§ **Problem details**:
What you return should match the records below exactly.

§ **Stored data**:

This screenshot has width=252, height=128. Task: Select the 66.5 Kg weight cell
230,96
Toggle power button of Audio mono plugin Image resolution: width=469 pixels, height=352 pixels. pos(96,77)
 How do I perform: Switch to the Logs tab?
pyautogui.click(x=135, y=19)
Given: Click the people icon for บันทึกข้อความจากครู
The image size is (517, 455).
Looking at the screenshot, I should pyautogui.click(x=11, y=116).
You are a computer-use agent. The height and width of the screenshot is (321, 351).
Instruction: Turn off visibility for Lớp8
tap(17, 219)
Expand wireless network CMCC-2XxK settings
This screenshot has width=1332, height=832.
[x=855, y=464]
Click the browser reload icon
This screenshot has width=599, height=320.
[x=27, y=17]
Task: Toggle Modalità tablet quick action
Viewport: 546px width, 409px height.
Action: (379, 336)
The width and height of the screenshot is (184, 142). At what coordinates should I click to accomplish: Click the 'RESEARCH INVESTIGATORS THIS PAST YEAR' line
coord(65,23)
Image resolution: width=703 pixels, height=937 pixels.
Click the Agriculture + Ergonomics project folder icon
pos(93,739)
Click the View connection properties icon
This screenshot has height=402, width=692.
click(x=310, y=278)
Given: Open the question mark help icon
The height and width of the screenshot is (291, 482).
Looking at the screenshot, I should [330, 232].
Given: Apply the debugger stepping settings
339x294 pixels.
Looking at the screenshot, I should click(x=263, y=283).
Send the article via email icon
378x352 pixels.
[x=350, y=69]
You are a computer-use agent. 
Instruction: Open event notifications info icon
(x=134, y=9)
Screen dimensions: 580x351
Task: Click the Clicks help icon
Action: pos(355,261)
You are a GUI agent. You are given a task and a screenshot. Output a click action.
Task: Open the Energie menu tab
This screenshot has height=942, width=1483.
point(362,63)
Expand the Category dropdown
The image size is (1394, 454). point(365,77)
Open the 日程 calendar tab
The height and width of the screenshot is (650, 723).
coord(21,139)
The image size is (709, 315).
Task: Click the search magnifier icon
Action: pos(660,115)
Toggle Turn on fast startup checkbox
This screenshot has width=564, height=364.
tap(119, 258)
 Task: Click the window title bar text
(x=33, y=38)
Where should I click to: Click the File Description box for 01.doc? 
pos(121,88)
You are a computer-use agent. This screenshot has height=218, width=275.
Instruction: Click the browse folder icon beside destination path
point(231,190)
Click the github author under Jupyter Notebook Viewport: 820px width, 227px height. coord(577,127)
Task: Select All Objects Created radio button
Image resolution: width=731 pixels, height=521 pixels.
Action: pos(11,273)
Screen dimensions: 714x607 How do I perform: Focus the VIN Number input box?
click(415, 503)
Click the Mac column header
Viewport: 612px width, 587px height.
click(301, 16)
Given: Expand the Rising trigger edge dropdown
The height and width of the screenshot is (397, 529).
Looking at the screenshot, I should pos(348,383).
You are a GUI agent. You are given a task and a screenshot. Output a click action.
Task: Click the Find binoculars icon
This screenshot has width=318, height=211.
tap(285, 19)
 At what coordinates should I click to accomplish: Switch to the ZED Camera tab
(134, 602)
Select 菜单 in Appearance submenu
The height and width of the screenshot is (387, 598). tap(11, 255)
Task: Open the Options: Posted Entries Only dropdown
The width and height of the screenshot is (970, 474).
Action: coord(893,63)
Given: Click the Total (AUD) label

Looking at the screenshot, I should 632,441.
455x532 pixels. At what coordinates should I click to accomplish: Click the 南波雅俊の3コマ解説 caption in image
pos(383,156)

§ **Result of the exercise**:
This screenshot has width=252, height=128. Task: Select the 66.5 Kg weight cell
230,96
Toggle power button of Audio mono plugin Image resolution: width=469 pixels, height=352 pixels. pos(96,77)
 How do I perform: Switch to the Logs tab?
pyautogui.click(x=135, y=19)
Given: Click the people icon for บันทึกข้อความจากครู
The image size is (517, 455).
Looking at the screenshot, I should pyautogui.click(x=11, y=116).
You are a computer-use agent. The height and width of the screenshot is (321, 351).
Instruction: Turn off visibility for Lớp8
tap(17, 219)
Expand wireless network CMCC-2XxK settings
This screenshot has width=1332, height=832.
[x=855, y=464]
Click the browser reload icon
This screenshot has width=599, height=320.
[x=27, y=17]
Task: Toggle Modalità tablet quick action
Viewport: 546px width, 409px height.
Action: (379, 336)
The width and height of the screenshot is (184, 142). At what coordinates should I click to accomplish: Click the 'RESEARCH INVESTIGATORS THIS PAST YEAR' line
coord(65,23)
Image resolution: width=703 pixels, height=937 pixels.
Click the Agriculture + Ergonomics project folder icon
pos(93,739)
Click the View connection properties icon
This screenshot has height=402, width=692.
click(x=310, y=278)
Given: Open the question mark help icon
The height and width of the screenshot is (291, 482).
Looking at the screenshot, I should [330, 232].
Given: Apply the debugger stepping settings
339x294 pixels.
Looking at the screenshot, I should click(x=263, y=283).
Send the article via email icon
378x352 pixels.
[x=350, y=69]
You are a computer-use agent. 
Instruction: Open event notifications info icon
(x=134, y=9)
Screen dimensions: 580x351
Task: Click the Clicks help icon
Action: pos(355,261)
You are a GUI agent. You are given a task and a screenshot. Output a click action.
Task: Open the Energie menu tab
This screenshot has height=942, width=1483.
point(362,63)
Expand the Category dropdown
The image size is (1394, 454). point(365,77)
Open the 日程 calendar tab
The height and width of the screenshot is (650, 723).
coord(21,139)
The image size is (709, 315).
Task: Click the search magnifier icon
Action: pos(660,115)
Toggle Turn on fast startup checkbox
This screenshot has width=564, height=364.
tap(119, 258)
 Task: Click the window title bar text
(x=33, y=38)
Where should I click to: Click the File Description box for 01.doc? 
pos(121,88)
You are a computer-use agent. This screenshot has height=218, width=275.
Instruction: Click the browse folder icon beside destination path
point(231,190)
Click the github author under Jupyter Notebook Viewport: 820px width, 227px height. coord(577,127)
Task: Select All Objects Created radio button
Image resolution: width=731 pixels, height=521 pixels.
Action: pos(11,273)
Screen dimensions: 714x607 How do I perform: Focus the VIN Number input box?
click(415, 503)
Click the Mac column header
Viewport: 612px width, 587px height.
click(301, 16)
Given: Expand the Rising trigger edge dropdown
The height and width of the screenshot is (397, 529).
Looking at the screenshot, I should pos(348,383).
You are a GUI agent. You are given a task and a screenshot. Output a click action.
Task: Click the Find binoculars icon
This screenshot has width=318, height=211.
tap(285, 19)
 At what coordinates should I click to accomplish: Switch to the ZED Camera tab
(134, 602)
Select 菜单 in Appearance submenu
The height and width of the screenshot is (387, 598). tap(11, 255)
Task: Open the Options: Posted Entries Only dropdown
The width and height of the screenshot is (970, 474).
Action: coord(893,63)
Given: Click the Total (AUD) label

Looking at the screenshot, I should 632,441.
455x532 pixels. At what coordinates should I click to accomplish: Click the 南波雅俊の3コマ解説 caption in image
pos(383,156)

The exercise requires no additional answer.